When I try to use the compare.cv command for the total list including all the cross validations it gives me the following error:

"Error in quantile.default(as.numeric(x), c(0.25, 0.75), na.rm = na.rm,  : 
  missing values and NaN's not allowed if 'na.rm' is FALSE"

Im wondering what causes the Autokrige function to generate NaNs in the cross validation, and more importantly how I can remove them from the results.cv so that I can use the compare.cv function?

rm(list=ls())

# load packages
require(sp)
require(gstat)
require(ggmap)
require(automap)
require(ggplot2)

#load data (download link provided below)
load("download path") https://www.dropbox.com/s/qmi3loub29e55io/meassurements_aug.RDS?dl=0

# make data spatial and assign spatial coordinate system
coordinates(meassurements) = ~x+y
proj4string(meassurements) <- CRS("+init=epsg:4326")
meassurements_df <- as.data.frame(meassurements)

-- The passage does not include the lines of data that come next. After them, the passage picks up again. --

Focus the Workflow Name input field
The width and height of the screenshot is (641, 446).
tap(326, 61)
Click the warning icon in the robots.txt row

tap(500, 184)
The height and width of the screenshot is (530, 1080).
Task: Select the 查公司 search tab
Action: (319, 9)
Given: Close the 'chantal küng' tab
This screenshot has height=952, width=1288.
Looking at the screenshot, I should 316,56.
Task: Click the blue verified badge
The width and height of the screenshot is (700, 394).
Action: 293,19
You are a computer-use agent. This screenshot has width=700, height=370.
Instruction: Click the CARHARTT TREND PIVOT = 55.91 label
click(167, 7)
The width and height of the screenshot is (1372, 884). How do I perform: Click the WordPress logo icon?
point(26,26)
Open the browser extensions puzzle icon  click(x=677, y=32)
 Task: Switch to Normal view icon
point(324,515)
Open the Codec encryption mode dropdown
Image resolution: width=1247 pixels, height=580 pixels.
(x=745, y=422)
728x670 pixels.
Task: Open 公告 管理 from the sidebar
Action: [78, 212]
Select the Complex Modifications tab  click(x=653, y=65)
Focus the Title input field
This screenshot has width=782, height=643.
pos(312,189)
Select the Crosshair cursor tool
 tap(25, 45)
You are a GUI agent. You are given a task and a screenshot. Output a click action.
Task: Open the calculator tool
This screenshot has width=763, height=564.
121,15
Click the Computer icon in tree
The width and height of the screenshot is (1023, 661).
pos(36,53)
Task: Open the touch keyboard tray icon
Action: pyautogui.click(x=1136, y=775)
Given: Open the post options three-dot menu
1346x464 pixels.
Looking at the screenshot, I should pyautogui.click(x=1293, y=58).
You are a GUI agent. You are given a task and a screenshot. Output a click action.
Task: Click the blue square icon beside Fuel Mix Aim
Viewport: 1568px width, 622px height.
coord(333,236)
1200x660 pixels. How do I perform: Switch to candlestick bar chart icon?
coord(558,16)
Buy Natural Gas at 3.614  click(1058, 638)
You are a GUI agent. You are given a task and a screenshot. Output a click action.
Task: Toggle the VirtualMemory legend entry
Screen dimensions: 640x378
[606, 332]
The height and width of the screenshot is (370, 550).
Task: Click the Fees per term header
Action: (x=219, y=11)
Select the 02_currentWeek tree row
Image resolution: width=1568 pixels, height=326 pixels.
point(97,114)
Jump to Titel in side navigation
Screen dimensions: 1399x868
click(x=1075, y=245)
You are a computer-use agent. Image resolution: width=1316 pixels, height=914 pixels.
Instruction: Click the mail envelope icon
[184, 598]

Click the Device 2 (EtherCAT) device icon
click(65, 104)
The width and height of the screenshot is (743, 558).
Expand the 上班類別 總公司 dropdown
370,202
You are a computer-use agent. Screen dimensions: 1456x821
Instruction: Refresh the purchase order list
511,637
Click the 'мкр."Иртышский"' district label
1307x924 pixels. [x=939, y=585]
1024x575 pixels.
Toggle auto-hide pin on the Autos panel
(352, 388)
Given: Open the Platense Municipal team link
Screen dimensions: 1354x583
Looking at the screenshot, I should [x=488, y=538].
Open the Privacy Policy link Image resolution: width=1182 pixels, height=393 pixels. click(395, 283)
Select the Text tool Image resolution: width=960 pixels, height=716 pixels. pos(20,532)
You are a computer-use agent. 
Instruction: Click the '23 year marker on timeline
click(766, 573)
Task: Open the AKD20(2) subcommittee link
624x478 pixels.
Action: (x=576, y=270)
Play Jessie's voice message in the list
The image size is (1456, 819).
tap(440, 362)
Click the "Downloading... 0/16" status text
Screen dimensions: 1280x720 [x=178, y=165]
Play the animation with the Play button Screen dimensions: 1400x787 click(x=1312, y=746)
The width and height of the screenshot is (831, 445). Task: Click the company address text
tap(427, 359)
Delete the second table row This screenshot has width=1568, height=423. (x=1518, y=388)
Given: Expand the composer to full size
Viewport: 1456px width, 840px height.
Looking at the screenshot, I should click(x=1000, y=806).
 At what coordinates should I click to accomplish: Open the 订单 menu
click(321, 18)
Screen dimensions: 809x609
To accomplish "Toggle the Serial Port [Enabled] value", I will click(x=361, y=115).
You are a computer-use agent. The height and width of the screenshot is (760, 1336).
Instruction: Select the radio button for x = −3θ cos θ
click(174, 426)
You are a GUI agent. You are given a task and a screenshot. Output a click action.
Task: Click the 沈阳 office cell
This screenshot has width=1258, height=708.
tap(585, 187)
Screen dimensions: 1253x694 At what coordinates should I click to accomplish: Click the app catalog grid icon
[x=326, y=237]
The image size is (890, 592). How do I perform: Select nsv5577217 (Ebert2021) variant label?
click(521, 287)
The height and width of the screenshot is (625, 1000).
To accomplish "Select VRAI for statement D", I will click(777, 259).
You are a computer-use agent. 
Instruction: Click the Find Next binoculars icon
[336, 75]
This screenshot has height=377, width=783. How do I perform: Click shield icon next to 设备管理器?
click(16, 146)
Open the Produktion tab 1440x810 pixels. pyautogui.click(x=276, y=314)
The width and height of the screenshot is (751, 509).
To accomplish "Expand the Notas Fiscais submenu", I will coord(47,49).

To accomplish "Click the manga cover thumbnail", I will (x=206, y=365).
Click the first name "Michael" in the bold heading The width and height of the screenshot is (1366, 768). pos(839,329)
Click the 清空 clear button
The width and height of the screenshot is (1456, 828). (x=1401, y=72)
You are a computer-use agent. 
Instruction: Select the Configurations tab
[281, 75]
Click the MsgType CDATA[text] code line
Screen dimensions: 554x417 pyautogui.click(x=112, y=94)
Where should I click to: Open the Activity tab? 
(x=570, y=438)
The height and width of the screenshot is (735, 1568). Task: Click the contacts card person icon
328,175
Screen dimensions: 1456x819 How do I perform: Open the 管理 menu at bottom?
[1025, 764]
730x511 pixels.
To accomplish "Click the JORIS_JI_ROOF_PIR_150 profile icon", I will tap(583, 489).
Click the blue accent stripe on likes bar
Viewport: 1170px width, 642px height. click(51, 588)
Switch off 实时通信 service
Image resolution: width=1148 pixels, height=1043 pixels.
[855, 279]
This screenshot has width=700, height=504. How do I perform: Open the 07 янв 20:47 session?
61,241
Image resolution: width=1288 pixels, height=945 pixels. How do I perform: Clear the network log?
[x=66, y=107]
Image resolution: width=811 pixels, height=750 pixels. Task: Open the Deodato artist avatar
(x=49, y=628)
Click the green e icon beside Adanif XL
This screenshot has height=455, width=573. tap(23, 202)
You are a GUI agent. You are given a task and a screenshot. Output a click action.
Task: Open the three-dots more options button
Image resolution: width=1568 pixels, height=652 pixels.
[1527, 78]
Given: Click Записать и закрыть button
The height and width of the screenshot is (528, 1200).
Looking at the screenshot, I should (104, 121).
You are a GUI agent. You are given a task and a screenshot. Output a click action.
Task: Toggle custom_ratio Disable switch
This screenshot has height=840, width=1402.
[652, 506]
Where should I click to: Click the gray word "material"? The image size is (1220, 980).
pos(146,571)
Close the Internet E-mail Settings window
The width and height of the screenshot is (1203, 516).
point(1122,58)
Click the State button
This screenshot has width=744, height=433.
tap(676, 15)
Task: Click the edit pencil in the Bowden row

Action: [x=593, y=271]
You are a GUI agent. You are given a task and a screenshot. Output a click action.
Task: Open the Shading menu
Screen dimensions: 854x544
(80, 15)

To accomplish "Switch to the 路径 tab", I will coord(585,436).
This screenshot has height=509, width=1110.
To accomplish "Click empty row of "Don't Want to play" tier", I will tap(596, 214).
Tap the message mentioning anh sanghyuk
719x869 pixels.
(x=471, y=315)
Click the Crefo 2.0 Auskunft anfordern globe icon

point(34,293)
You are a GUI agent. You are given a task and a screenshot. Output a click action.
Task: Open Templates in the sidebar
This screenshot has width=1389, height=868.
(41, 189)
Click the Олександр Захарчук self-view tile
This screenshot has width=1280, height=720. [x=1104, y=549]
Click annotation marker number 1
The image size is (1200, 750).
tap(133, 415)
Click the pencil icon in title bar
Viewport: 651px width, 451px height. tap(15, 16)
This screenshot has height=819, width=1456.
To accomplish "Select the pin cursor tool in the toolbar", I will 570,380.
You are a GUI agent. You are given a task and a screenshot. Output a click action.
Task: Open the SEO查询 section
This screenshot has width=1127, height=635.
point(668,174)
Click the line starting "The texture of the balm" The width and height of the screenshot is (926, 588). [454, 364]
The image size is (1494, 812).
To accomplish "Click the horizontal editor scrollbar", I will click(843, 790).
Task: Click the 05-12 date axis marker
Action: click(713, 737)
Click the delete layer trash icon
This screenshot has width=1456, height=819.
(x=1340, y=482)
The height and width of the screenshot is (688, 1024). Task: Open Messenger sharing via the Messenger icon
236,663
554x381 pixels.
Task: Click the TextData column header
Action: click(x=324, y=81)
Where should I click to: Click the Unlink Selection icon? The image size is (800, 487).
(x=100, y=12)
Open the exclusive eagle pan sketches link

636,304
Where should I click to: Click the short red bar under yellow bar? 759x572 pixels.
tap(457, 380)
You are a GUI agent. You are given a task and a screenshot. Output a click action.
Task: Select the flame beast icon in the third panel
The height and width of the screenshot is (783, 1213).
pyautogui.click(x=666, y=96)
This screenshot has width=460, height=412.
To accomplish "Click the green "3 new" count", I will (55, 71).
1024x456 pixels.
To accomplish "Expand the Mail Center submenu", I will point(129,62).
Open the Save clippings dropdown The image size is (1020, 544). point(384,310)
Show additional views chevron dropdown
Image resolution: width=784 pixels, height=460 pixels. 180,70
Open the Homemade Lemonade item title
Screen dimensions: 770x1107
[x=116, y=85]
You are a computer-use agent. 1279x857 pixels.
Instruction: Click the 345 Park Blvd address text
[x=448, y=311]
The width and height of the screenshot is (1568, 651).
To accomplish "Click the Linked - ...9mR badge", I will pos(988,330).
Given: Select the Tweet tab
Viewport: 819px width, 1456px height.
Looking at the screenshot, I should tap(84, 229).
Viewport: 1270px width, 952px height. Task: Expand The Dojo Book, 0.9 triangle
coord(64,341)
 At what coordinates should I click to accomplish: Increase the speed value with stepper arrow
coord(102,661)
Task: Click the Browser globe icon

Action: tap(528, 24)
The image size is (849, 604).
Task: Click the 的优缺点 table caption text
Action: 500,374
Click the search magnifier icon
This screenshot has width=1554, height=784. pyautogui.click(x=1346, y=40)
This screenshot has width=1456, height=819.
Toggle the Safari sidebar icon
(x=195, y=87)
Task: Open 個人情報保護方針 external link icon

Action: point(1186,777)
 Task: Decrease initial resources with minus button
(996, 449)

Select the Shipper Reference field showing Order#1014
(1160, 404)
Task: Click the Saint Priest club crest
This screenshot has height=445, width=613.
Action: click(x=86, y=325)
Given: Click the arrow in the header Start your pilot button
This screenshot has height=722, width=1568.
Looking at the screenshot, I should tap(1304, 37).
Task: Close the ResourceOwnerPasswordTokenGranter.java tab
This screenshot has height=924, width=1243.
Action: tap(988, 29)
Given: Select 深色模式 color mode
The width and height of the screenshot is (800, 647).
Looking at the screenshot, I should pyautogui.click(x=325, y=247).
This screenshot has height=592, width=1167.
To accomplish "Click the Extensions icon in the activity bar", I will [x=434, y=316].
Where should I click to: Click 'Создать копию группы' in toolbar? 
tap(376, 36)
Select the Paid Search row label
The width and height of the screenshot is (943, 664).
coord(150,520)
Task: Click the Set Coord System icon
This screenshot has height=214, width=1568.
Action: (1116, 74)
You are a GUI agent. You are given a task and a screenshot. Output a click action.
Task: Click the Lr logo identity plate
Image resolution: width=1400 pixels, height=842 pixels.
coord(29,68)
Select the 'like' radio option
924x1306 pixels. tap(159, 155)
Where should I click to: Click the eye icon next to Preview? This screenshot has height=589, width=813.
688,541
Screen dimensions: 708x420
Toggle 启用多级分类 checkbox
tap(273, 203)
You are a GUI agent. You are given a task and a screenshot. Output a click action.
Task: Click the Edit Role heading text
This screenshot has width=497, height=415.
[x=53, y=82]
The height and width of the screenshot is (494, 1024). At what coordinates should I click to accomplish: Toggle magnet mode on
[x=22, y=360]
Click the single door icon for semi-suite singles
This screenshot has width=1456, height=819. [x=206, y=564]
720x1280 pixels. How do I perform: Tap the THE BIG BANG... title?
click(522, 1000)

# loop for cross validation
timestamp <- meassurements$import_log_id
results.cv=list()

for (i in unique(timestamp)) {  
  x = meassurements_df[which(meassurements$import_log_id == i), ]  
  if(sum(!is.na(x$temperature)) > 25){

    results.cv[[paste0(i)]] = autoKrige.cv (temperature ~ 1, meassurements[which(meassurements$import_log_id == i & !is.na(meassurements$temperature)), ])
  } 
}

# calculate key statistics (RMSE MAE etc)
compare.cv(results.cv) 

Thanks!

1

There are 1 best solutions below

0
On

I came across the same problem and solved it with the help of remove.duplicates() of package sp on the SpatialPointDataFrame used for kriging. Prior to that I calculated the mean of the relevant variables in the DataFrame.

    SPDF@data <- SPDF@data %>%
      group_by(varx,vary,varz) %>%
      mutate_at(vars(one_of(relevant_var)),mean,na.rm=TRUE) %>%
      ungroup()
    SPDF <- SPDF %>% remove.duplicates()

At the time I was encountering the same problem the Dropbox link above was not working anymore, so I could not check this specific example.